A party is entitled to dismissal pursuant to CPLR 3211(a)(1) on the ground that a defense is founded on documentary evidence "only if 'the documentary evidence utterly refutes [the] plaintiff's factual allegations, conclusively establishing a defense as a matter of law'" (Yan Ping Xu v Van Zwienen, 212 AD3d 872, 874, quoting Goshen v Mutual Life Ins. Co. of N.Y., 98 NY2d 314, 326; see CPLR 3211(a)(1); Arco Acquisitions, LLC v Tiffany Plaza, LLC, 224 AD3d 798, 799). Here, the documents submitted with respect to the prior proceedings in federal court and prior federal administrative proceedings do not utterly refute the plaintiffs' allegation that they may independently recover under the New York Labor Law for failure to pay the minimum wage and overtime, as alleged in the first and second causes of action. The "Stipulation and Order of Dismissal" of the prior federal action explicitly states that "their state law claims" are dismissed without prejudice, and the forms WH-58 from the USDOL summarizing their unpaid wages for the period from the workweek ending February 8, 2014, through the workweek ending February 4, 2017, make no reference to the plaintiffs' state law causes of action.
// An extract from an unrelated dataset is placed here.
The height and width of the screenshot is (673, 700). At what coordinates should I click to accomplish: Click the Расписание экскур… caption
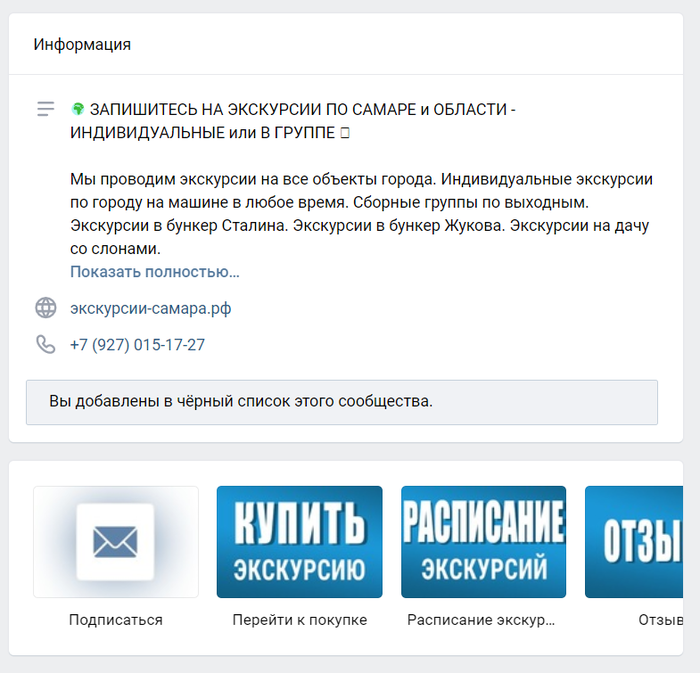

Since the plaintiffs' state law causes of action were dismissed without prejudice, they were not sufficiently litigated on the merits to invoke the doctrine of collateral estoppel (see Douglas Elliman, LLC v Silver, 143 AD3d 752, 754-755). "Collateral estoppel prevents 'a party from relitigating in a subsequent action or proceeding an issue clearly raised in a prior action or proceeding and decided against that party . . . whether or not the . . . causes of action are the same'" (Simmons v Trans Express Inc., 37 NY3d 107, 112, quoting Parker v Blauvelt Volunteer Fire Co., 93 NY2d 343, 349 [emphasis and internal quotation marks omitted]; see Domingo v Avis Budget Group, Inc., 219 AD3d 964, 965).